Epic Day Trip to Pompeii from Rome
Of all the famous landmarks in Italy, Pompeii may be the most morbidly fascinating. It’s a city frozen in time; when Mount Vesuvius erupted in AD 79, nearby Pompeii was buried under nearly 40ft (12 meters) of ash and lava, preserving it just as it was for centuries to come. It wasn’t until 1748 that the forgotten city was rediscovered and historians were given a clear snapshot into everyday life in a Roman town.
It’s an eerily fascinating place – when wandering down the cobbled streets and into former homes and businesses, you get the impression that when the eruption came, everyone had been going about their usual business. They had no idea that their last acts would provide later generations with a window into ancient life. Pompeii’s paintings, furniture, tools for everyday life had all been protected from the normal decay of time. Excavators even found evidence of fruits and vegetables and full meals left on market stands. And though not the most significant discovery, most people are familiar with Pompeii’s human plaster casts – the ghostly impressions in the ash left by the city residents who had been buried alive.
My family took a day trip to Pompeii from Rome after spending a week in the city. While you can easily spend weeks in Rome without scratching its surface, Pompeii was a highlight of that trip. I highly recommend dedicating a day of your Roman itinerary to exploring Pompeii. Besides, there are plenty of exciting things to do in Rome at night when you get back! And since it’s just a short, scenic train ride from Rome to Pompeii, take the chance to get out of the city and step back in time to 79AD.
What to see on a day trip to Pompeii from Rome
Pompeii was once a prosperous, thriving city, with about 20,000 residents. While archaeologists have only uncovered a small portion, the site is still large and can easily take a full day to explore. To help you maximize your time on your day trip to Pompeii from Rome, here are some of the highlights that you don’t want to miss:
When you enter the city from the main, west gate (Porta Marina), the first large site you’ll come to is The Forum. It was the center of Pompeii and the city’s political, commercial, and cultural core. It was the site of the main marketplace, the courts, baths, and several temples. Although only a few of the outer columns remain, you can still tell how large and impressive it once was.
Temple of Apollo
One of the Forum’s temples is the Temple of Apollo, believed to be the oldest building in Pompeii. Most of the temple’s original bronze statues are now in the National Archeological Museum of Naples, but a copy of Apollo and a bust of the goddess Diana stand in their place.
House of the Faun
This is the largest of the private homes in the excavated part of Pompeii. The House of the Faun takes up an entire city block. It was here that some of Pompeii’s most famous art pieces were discovered, such as the Alexander Mosaic and the bronze statue of a faun for which the house is named. The original Mosaic is housed in the Naples Archaeological Museum, but a replica is in its place to give visitors a feel for the grandness of the home. It’s a can’t miss on any day trip to Pompeii from Rome.

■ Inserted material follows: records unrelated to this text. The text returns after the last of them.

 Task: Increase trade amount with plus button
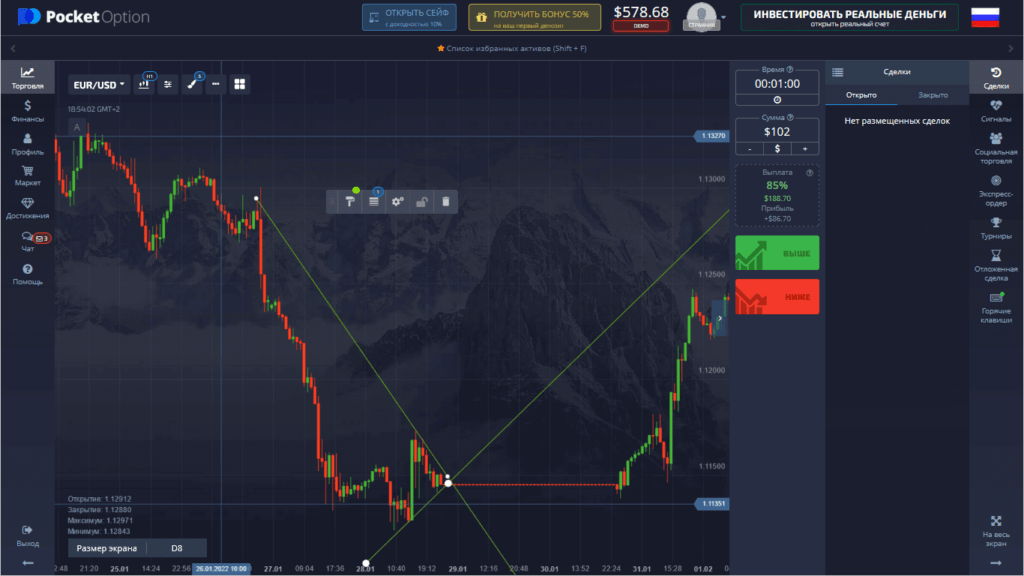click(x=804, y=148)
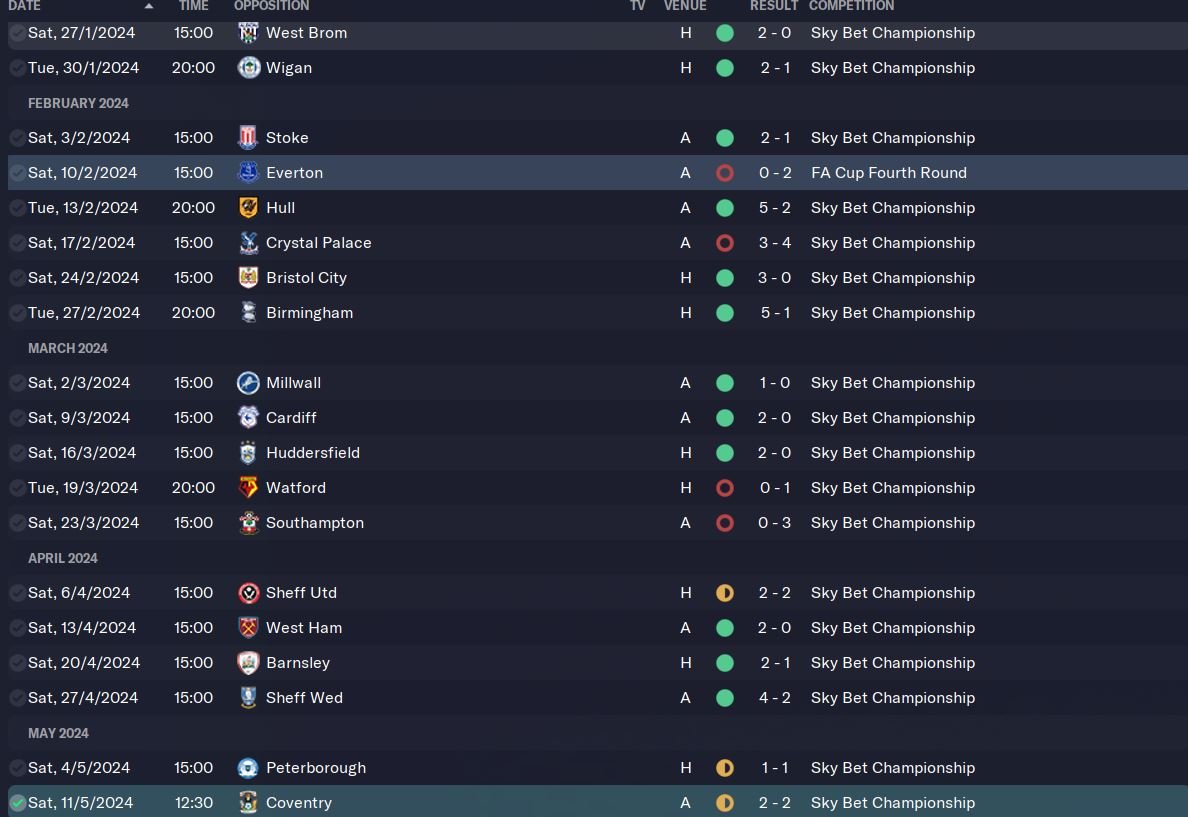The image size is (1188, 817).
Task: Click the Southampton club crest
Action: tap(248, 523)
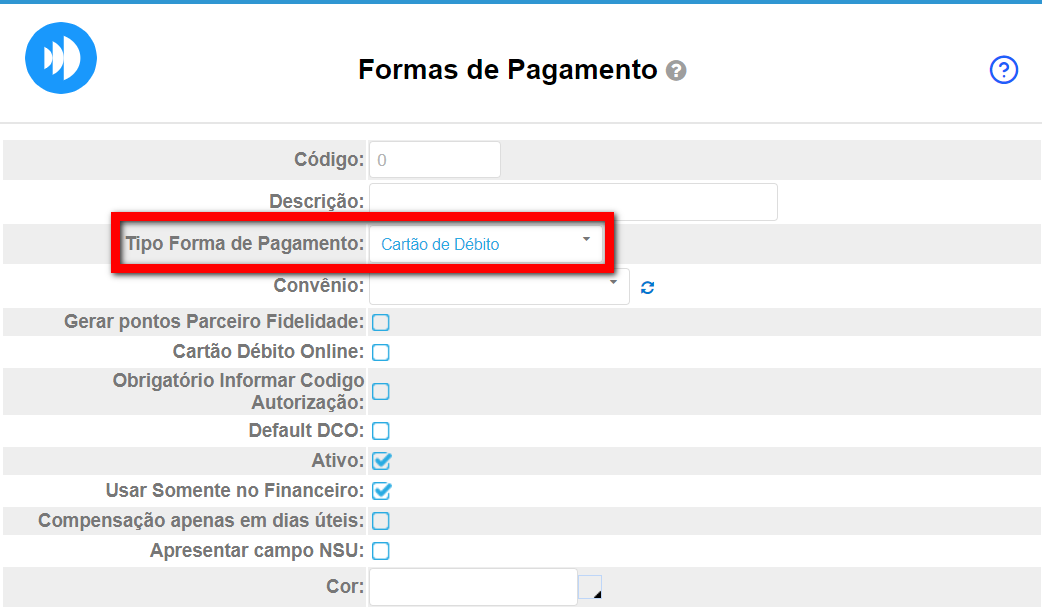Image resolution: width=1042 pixels, height=610 pixels.
Task: Open the Cor color picker swatch
Action: [x=591, y=587]
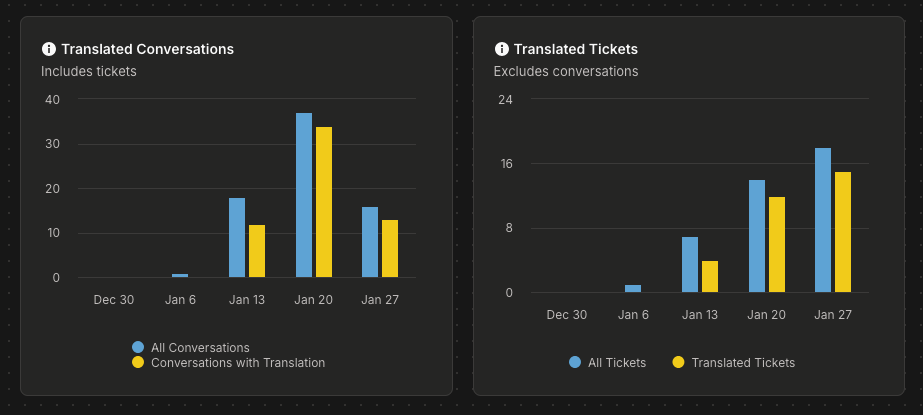Click the Translated Tickets chart title
The width and height of the screenshot is (923, 415).
576,49
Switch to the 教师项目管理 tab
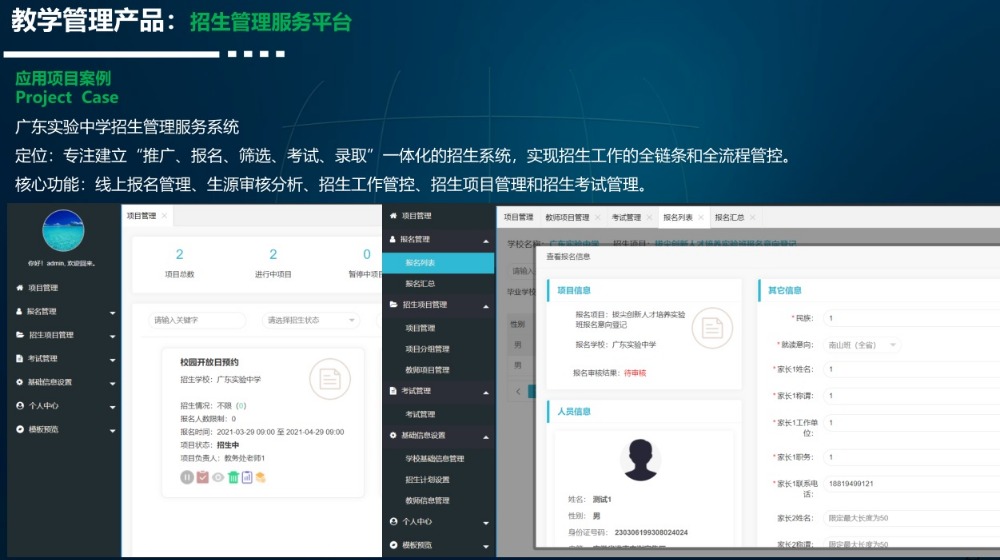This screenshot has height=560, width=1000. click(x=566, y=217)
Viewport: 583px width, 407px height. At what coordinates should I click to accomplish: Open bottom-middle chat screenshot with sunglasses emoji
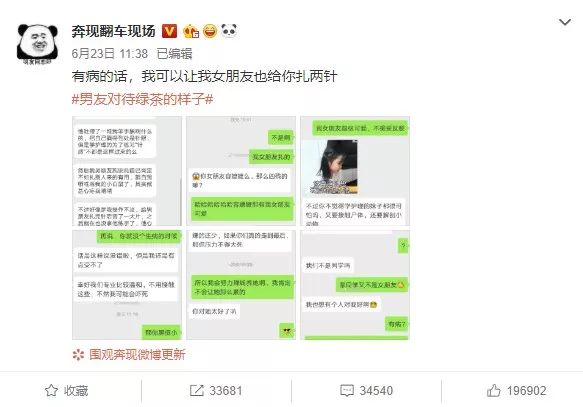[241, 285]
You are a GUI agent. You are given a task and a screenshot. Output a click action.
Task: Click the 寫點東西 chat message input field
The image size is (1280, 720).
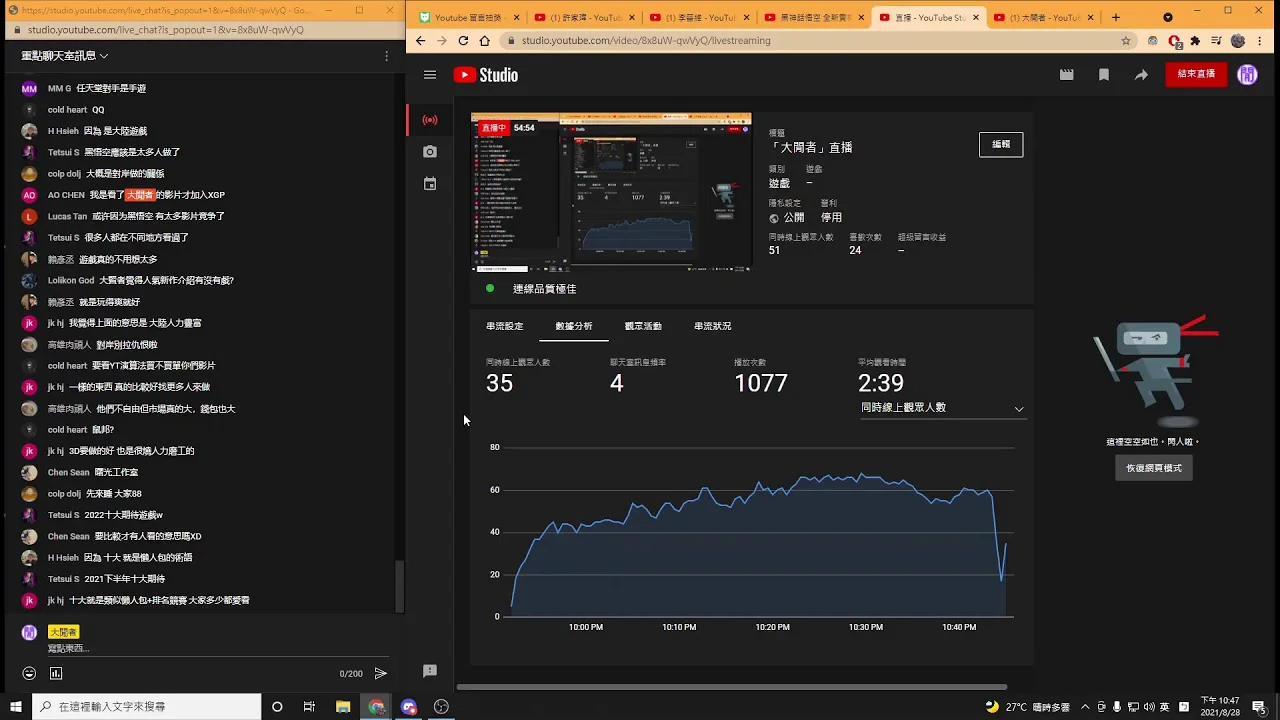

Large Theater (Teatro Grande)
Pompeii has two theaters; the Teatro Grande, the larger of the two can seat 5,000 spectators. Today, it is still used for summer performances. Pro-tip: the top row offers one of the best views of the city and Mount Vesuvius.
At the opposite end of town from Porta Marina, at the end of Via dell’Abbondanza, is the Pompeii Amphitheater. Built in 80 BC, it is the oldest surviving Roman amphitheater in the world (the oldest in Rome wasn’t built until 29 BC). In its heyday, 12,000 spectators would fill its seats for shows and gladiator fights.
When Mount Vesuvius erupted, many people fled the city, but not everyone escaped in time. Those left in the doomed city were buried alive by dozens of feet of ash and lava. In 1870, Giuseppe Fiorelli developed a technique that resulted in Pompeii’s famous plaster casts, a must-see on a day trip to Pompeii from Rome.
Fiorelli filled the empty spaces in the ash layers where the corpses had decomposed with liquid plaster, which produced perfect casts of the victims of the eruption. Once the plaster had hardened, the surrounding soil was removed and the figure was brought to light. This technique was used to produce a number of casts of human bodies, animals, and objects. Many of these casts are located in a building on the west edge of town by the Forum, though there are several scattered throughout the city. It’s a little creepy when you come across one without expecting it!
For more, check out this guide to visiting Pompeii!
How to get to Pompeii from Rome
If you’re spending most of your trip to Italy in Rome, the easiest way to get to Pompeii from Rome is by train. The trip is only about an hour and a half each way, which is why a day trip to Pompeii from Rome is a great addition to your itinerary.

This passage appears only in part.